One more campaign promise lay shattered at the feet of the Trump faithful. That wall that Mexico was going to pay for? Well, Trump is caught on tape admitting that it was all just smoke and mirrors – a bone tossed to those drug-addled New Hampshirites who were stupid enough to vote for him.

Russia still appears to be pulling the strings and Trump can’t seem to keep his people from making obscene and anatomically impossible suggestions to their enemies -- nor can he seem to staff up White House functions for more than a couple of weeks at a time.

And after six months of this idiocy with one scandal and lie followed by another lie and scandal, a glimmer of hope peaks over the horizon of the misery of the Trump presidency. Obamacare hasn’t yet been repealed or replaced – although it may still be or it may be defunded which will amount to the same thing at the end of the day.

But that’s not the hopeful part of the debacle that defines the Trump presidency. Withdrawing from the Paris Climate Accord made the American people look like troglodytes, but the reaction of several state and city leaders has been heartening.

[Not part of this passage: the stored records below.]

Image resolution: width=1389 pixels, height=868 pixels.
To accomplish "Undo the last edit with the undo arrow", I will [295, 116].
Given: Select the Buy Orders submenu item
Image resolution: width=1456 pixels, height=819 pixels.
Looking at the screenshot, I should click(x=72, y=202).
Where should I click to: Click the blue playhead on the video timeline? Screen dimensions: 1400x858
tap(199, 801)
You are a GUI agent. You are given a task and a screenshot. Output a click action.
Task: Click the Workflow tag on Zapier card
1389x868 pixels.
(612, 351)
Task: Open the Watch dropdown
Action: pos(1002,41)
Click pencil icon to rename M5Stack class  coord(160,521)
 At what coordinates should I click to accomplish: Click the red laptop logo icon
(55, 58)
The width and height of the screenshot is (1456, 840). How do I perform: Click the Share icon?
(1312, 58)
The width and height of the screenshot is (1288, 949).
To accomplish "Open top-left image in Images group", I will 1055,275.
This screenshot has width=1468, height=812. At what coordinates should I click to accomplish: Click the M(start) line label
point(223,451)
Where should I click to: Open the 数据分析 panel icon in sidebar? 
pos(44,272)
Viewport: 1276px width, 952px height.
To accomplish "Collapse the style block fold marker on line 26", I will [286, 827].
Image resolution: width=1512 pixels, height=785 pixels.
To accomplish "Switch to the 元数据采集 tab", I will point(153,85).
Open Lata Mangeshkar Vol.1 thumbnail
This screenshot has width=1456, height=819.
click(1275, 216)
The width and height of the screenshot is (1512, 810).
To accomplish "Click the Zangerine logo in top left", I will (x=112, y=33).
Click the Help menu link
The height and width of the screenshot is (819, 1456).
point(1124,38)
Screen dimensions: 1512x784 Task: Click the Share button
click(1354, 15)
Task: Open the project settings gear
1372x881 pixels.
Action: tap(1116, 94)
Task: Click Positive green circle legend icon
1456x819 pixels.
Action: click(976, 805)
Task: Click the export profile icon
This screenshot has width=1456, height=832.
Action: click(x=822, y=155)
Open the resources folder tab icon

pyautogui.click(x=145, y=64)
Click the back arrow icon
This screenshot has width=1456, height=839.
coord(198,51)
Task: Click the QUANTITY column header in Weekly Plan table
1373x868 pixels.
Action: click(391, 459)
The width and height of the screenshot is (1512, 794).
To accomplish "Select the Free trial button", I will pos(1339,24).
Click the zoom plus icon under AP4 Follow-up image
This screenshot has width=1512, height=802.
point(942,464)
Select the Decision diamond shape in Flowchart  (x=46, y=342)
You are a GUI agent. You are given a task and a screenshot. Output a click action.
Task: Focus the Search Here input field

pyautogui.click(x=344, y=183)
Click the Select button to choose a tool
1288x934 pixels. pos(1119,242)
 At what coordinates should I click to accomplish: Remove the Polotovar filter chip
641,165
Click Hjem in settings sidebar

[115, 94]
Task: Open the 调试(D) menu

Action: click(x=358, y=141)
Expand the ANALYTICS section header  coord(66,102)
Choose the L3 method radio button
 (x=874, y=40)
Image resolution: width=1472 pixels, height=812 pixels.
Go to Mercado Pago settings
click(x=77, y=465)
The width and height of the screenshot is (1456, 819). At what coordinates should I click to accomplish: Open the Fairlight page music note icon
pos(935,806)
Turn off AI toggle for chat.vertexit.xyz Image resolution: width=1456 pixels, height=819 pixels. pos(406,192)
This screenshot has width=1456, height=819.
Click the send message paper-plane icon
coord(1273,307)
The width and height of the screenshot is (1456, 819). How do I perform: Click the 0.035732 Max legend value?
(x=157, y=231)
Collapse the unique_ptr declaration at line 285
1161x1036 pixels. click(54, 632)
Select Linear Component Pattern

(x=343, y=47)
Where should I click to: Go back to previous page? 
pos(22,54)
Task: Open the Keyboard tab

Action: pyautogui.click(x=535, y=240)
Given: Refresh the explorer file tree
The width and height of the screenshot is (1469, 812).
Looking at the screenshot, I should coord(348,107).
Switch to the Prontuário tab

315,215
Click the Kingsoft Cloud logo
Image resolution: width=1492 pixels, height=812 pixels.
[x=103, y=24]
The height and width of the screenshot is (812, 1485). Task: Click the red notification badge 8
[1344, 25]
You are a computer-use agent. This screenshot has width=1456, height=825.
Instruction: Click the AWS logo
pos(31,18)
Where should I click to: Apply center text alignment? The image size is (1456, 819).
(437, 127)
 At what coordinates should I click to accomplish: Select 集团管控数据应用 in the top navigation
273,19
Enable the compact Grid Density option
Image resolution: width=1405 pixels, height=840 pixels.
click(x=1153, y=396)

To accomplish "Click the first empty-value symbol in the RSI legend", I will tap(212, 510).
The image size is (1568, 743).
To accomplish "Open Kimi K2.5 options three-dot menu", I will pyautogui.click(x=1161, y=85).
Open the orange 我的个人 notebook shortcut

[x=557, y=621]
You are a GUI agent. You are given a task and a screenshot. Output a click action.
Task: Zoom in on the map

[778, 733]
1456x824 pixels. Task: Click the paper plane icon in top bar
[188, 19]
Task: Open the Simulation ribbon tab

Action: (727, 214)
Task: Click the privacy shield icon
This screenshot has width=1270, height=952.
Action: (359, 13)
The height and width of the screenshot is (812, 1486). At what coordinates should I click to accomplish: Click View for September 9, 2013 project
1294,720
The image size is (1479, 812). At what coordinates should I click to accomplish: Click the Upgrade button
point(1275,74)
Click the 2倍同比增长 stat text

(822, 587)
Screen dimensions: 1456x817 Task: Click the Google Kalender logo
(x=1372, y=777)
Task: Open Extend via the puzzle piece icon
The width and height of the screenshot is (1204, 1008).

Faced with the prospect of the U.S. backing out of the Accord, governors from 10 states and mayors from 61 cities have stepped up and announced that despite the wrongheadedness of that move, they will continue to abide by the Accord.

And that got me to thinking – always a dangerous thing – that maybe the common sense solution to our healthcare problem can be solved in a similar fashion. Why the phrase “universal healthcare” is an obscenity never to be uttered in our hallowed congressional halls, I’m not sure, but that is clearly what we need.

In a country as wealthy as ours, and where the chasm between the top 1% and everyone else is as massive as it is, healthcare (and education and housing and food) is a right, not a privilege driven by the number of digits in your bank statement.

A few states, like California, Vermont, New York, Colorado, Massachusetts, Oregon and Nevada have proposed or tried to implement universal healthcare for its citizens, and the momentum is growing.

As it becomes increasingly clear that the federal government is incapable of acting in the best interests of its people, maybe the states and the cities can fill the void. Of course, ironically, the states that will be hardest hit by the murder of Obamacare are the same ones that voted to put the Trump Chump in office.

Maybe if they wake from their dreams of the glory of yesteryear, shake off the pre-programmed divide and conquer routine that’s held sway for far too many years and join those from the cities and the blue states to fight for universal healthcare, it can be the first step in a long journey of healing and reconciliation.